Olsson: Eine in Qualität und Quantität sichere und ausreichende Verfügbarkeit von Wasser ist eine der wichtigsten Grundlagen für ein langfristiges und nachhaltiges Leben in aquatischen Ökosystemen und für das menschliche Wohlbefinden. Die Bedrohung unserer Wasserressourcen infolge sich verändernder klimatischen Bedingungen in Verbindung mit einer Zunahme an Schadstoffen im Wasserkreislauf stellt eine der größten Herausforderungen für unsere Gesellschaft dar. Insbesondere die zunehmenden meteorologischen Extremereignisse, wie Trockenphasen und Starkregenereignisse, und deren Auswirkung auf den Stofftransport, z. B. erhöhter Erosion, Abspülen von Nährstoffen und auch landwirtschaftlicher Chemikalien, sind ein Teil dieser Herausforderung.

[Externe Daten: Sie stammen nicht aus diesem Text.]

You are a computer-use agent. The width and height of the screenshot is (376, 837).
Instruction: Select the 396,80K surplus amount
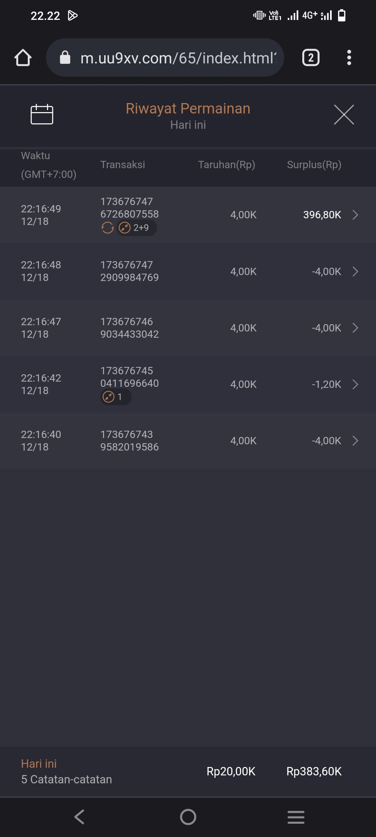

Um die damit verbundenen Risiken einschätzen und angepasste nachhaltige Managementmaßnahmen entwickeln zu können, ist es wichtig, Transport und Transformationsprozesse in aquatischen Systemen besser zu verstehen und Konzepte sowie Modelle zur Abbildung und Vorhersage einer möglichen Stoffausbreitung in Einzugsgebieten bereitzustellen.
MUTReWa ist eines von 15 Verbundprojekten in der BMBF-Fördermaßnahme „Regionales Wasserressourcen-Management für den nachhaltigen Gewässerschutz in Deutschland“ (ReWaM). ReWaM ist Teil des BMBF-Förderschwerpunktes „Nachhaltiges Wassermanagement“ (NaWaM) im Rahmenprogramm „Forschung für Nachhaltige Entwicklung“ (FONA3).